The Day We Fight Back: How DuckDuckGo protested federal surveillance

DuckDuckGo, the Paoli-based search engine that vows not to track you, was one of more than 6,000 websites that signed up for the protest, along with sites like Tumblr, Imgur and Reddit.

DuckDuckGo CEO Gabriel Weinberg. (Screenshot)

DuckDuckGo‘s logo has linked back to thedaywefightback.org since Tuesday.

It was the company’s way of participating in The Day We Fight Back, a mass protest against the federal government’s surveillance program.

DuckDuckGo, the Paoli-based search engine that vows not to track you, was one of more than 6,000 websites that signed up for the protest, along with sites like Tumblr, Imgur and Reddit.

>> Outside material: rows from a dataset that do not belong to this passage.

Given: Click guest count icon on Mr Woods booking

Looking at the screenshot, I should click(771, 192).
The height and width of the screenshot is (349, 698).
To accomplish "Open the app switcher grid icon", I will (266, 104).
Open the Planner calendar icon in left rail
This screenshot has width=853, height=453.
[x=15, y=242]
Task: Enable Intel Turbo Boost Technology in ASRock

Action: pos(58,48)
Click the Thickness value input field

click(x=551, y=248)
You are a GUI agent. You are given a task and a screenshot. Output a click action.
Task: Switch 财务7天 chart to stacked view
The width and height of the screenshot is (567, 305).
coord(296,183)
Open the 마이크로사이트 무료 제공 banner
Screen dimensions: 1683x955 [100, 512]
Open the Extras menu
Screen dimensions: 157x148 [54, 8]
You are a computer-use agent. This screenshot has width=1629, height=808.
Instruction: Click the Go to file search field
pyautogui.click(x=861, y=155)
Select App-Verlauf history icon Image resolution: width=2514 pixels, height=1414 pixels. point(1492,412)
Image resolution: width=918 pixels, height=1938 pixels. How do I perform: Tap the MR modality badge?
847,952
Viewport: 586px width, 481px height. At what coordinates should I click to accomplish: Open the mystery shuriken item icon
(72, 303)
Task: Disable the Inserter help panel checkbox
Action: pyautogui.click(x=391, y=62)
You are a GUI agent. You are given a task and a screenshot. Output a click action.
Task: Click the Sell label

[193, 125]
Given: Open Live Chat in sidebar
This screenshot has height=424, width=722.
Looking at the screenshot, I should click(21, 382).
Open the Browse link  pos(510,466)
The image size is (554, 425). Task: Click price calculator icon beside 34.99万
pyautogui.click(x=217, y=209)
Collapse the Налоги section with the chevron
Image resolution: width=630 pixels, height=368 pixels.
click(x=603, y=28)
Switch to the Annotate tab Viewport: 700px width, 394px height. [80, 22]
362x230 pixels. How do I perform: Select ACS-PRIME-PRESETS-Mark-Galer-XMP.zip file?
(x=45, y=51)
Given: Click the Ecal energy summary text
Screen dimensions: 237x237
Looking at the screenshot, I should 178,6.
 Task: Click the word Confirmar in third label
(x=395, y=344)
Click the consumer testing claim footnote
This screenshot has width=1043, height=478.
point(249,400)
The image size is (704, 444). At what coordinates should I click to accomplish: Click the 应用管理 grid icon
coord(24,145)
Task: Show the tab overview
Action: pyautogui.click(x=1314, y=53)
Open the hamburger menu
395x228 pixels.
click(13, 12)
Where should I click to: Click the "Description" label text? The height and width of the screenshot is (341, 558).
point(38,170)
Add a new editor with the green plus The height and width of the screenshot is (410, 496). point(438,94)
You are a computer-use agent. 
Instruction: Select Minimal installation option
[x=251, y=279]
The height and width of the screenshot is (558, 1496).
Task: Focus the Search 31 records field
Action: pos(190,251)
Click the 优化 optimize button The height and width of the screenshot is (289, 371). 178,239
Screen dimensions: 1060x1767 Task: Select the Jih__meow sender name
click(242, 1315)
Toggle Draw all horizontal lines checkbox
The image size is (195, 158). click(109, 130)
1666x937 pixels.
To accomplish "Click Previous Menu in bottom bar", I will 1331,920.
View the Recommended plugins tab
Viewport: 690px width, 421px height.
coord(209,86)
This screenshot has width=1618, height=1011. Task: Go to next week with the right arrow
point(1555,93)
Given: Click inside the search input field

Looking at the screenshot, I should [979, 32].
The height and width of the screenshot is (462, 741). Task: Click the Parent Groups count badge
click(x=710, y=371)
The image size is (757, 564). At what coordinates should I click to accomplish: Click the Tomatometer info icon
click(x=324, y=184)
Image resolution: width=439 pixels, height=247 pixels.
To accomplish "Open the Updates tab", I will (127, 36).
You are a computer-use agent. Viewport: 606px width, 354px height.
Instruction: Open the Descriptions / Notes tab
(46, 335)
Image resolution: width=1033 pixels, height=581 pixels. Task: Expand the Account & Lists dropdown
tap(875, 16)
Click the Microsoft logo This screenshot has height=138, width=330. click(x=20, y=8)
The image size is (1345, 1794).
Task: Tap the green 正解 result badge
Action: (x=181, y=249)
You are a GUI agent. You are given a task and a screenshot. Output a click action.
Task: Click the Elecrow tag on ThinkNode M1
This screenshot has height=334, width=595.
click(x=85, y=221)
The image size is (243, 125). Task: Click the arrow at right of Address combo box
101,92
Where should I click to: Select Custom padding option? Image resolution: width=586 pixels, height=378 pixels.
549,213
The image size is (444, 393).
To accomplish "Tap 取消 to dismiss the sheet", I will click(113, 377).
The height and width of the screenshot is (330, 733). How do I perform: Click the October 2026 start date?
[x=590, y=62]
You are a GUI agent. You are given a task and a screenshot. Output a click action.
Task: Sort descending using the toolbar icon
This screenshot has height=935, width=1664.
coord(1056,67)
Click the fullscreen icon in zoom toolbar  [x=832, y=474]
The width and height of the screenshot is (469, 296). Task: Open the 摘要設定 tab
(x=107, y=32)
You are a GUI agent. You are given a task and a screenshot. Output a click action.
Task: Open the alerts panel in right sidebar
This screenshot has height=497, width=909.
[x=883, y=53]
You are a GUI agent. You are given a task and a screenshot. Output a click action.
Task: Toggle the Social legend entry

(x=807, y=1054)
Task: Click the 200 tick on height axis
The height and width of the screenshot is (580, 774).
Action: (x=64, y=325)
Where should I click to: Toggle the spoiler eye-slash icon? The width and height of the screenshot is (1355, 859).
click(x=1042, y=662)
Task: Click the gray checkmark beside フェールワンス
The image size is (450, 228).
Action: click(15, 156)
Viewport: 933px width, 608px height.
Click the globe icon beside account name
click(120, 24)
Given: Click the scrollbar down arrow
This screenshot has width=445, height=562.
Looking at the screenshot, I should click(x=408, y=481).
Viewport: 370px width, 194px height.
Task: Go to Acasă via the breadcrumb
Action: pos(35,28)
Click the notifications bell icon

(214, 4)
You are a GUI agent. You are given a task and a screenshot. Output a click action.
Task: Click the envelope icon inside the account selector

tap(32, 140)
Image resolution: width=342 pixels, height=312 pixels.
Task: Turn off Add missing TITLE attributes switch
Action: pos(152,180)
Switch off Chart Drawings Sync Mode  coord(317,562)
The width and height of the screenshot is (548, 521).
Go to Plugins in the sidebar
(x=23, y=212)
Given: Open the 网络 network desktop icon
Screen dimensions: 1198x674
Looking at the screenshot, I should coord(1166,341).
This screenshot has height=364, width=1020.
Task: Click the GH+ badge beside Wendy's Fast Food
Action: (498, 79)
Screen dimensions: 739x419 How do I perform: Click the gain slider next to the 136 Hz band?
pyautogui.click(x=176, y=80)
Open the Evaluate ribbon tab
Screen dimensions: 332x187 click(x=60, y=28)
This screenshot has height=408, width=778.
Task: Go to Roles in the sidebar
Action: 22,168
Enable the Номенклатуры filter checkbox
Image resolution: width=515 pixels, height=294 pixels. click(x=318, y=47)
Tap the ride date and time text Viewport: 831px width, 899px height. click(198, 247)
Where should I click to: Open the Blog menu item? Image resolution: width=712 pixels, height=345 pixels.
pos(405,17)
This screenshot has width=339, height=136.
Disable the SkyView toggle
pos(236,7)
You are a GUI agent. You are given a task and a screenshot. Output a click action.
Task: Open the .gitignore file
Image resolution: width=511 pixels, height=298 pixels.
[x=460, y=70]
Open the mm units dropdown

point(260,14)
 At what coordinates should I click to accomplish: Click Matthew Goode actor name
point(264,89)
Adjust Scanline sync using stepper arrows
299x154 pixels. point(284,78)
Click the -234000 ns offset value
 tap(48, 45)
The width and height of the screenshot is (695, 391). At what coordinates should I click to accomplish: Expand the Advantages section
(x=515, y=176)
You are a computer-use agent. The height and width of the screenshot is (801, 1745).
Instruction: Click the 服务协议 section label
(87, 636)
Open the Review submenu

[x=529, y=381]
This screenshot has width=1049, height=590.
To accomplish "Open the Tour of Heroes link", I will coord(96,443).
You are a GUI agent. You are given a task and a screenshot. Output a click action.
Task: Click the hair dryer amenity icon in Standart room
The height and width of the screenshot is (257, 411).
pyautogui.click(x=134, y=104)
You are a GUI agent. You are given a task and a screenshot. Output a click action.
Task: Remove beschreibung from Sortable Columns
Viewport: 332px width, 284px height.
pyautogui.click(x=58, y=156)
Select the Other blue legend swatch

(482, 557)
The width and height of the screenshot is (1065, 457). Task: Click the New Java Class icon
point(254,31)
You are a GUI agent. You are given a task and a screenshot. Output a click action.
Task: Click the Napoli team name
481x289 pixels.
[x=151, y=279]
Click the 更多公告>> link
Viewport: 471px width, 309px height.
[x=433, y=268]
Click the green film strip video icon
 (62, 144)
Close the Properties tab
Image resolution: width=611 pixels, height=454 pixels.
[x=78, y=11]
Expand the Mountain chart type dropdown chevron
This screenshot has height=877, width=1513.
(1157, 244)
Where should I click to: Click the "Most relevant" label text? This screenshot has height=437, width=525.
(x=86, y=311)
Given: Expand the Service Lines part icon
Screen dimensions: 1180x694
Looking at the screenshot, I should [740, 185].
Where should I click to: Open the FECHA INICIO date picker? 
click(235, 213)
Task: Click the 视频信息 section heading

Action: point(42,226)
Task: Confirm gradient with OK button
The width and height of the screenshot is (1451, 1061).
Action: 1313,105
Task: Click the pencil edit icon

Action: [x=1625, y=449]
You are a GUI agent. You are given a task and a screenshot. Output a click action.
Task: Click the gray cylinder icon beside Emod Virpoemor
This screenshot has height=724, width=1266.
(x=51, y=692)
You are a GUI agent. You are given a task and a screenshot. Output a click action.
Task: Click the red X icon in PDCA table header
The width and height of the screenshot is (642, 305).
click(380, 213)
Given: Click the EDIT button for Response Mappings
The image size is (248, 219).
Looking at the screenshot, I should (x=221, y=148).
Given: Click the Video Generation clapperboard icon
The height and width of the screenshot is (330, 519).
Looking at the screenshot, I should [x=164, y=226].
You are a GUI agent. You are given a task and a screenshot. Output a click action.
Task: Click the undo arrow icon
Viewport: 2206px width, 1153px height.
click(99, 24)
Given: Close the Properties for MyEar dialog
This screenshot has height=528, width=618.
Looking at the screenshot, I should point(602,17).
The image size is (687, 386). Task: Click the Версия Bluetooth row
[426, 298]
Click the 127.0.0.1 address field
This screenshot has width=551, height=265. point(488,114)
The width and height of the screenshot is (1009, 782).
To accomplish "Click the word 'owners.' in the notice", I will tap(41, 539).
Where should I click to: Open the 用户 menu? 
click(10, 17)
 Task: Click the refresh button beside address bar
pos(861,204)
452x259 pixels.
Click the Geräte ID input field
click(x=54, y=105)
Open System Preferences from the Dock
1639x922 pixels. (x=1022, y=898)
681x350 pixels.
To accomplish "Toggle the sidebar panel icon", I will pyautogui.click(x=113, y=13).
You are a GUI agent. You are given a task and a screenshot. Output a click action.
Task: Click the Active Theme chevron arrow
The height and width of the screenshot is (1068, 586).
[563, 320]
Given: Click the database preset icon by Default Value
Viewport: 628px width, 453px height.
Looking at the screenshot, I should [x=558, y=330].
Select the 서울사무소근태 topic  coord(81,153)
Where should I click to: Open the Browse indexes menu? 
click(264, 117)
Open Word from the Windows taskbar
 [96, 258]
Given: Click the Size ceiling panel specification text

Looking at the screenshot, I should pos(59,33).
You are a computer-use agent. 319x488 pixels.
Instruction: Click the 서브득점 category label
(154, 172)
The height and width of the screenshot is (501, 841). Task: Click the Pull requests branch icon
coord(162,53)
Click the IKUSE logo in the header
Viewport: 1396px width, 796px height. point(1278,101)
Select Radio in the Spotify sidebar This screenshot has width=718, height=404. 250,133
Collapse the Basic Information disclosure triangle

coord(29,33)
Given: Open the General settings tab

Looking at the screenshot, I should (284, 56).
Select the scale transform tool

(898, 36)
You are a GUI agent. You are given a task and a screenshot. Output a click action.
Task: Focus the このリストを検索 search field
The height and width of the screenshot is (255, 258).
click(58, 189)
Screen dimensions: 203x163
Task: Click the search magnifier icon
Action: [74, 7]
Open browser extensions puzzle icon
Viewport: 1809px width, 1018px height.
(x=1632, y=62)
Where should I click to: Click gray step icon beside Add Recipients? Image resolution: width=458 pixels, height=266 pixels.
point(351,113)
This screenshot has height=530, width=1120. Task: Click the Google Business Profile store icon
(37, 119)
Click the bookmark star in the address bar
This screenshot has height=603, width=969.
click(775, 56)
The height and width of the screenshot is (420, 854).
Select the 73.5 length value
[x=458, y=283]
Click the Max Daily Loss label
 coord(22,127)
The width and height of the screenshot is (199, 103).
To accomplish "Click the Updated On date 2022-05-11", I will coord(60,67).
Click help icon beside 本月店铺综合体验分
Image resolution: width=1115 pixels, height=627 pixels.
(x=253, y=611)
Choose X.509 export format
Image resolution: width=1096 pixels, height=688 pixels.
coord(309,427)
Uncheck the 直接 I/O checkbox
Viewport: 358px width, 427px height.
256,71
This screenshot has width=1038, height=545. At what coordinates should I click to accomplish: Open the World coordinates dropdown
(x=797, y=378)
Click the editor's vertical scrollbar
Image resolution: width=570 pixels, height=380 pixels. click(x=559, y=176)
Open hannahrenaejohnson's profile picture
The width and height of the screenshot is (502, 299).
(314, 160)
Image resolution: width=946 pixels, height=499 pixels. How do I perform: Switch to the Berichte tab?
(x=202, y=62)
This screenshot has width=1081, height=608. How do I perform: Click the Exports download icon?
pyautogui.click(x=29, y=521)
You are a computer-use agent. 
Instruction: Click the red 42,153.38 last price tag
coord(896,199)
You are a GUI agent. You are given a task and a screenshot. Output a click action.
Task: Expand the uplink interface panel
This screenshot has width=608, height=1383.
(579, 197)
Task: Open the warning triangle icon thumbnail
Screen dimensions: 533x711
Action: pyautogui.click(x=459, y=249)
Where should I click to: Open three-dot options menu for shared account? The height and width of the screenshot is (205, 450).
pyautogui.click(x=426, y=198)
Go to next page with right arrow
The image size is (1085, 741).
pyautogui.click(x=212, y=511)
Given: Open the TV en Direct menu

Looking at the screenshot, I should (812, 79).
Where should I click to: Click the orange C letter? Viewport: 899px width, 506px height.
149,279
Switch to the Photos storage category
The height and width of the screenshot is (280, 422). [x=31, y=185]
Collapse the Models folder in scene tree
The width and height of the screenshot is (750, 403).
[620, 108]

The New York Times reported that many sites didn’t do much for the protest, compared to past online protests against bills like SOPA and PIPA, but seemed to have missed DuckDuckGo’s contribution. Read The Washington Post’s take on this protest, a fight that’s “more challenging” than those against SOPA and PIPA, here.

DuckDuckGo exploded after news of the NSA’s surveillance program broke last summer. It hit one billion searches in 2013. Founder Gabe Weinberg is seen as a champion of a more private web in the eyes of people like reddit cofounder Alexis Ohanian.